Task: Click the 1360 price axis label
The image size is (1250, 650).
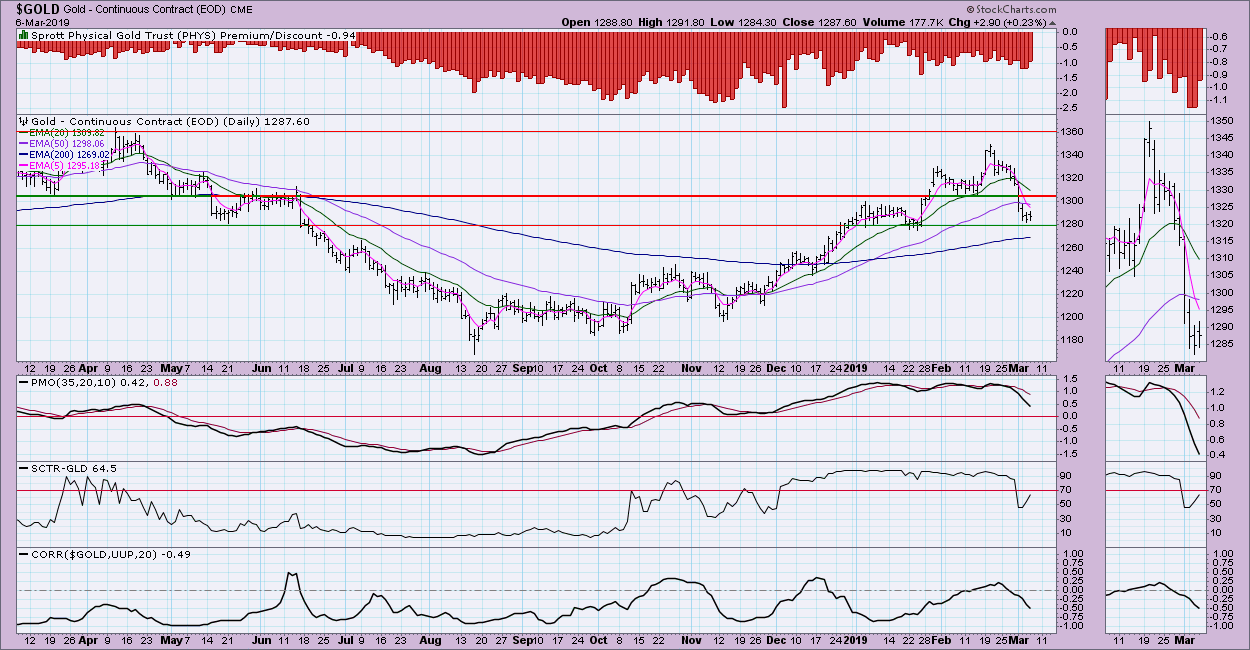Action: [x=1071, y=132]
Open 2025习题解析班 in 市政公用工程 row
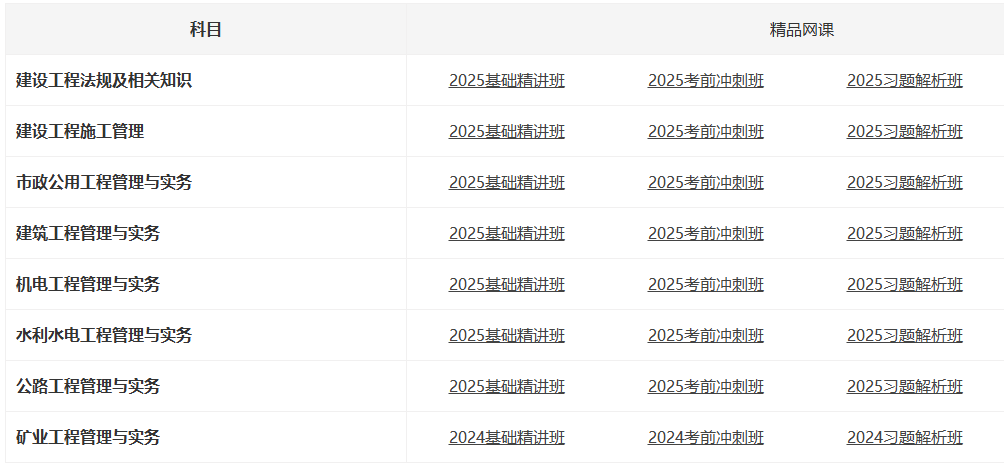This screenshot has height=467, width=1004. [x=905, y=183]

## INSTRUCTIONS TO FOLLOW
Give every line of the listing above as a JSON list of strings, one string per line, leaving out blank lines and the pictures.

## OUTPUT FOR THIS TASK
[
  "Task: Click the 1360 price axis label",
  "The image size is (1250, 650).",
  "Action: [x=1071, y=132]",
  "Open 2025习题解析班 in 市政公用工程 row",
  "This screenshot has height=467, width=1004. [x=905, y=183]"
]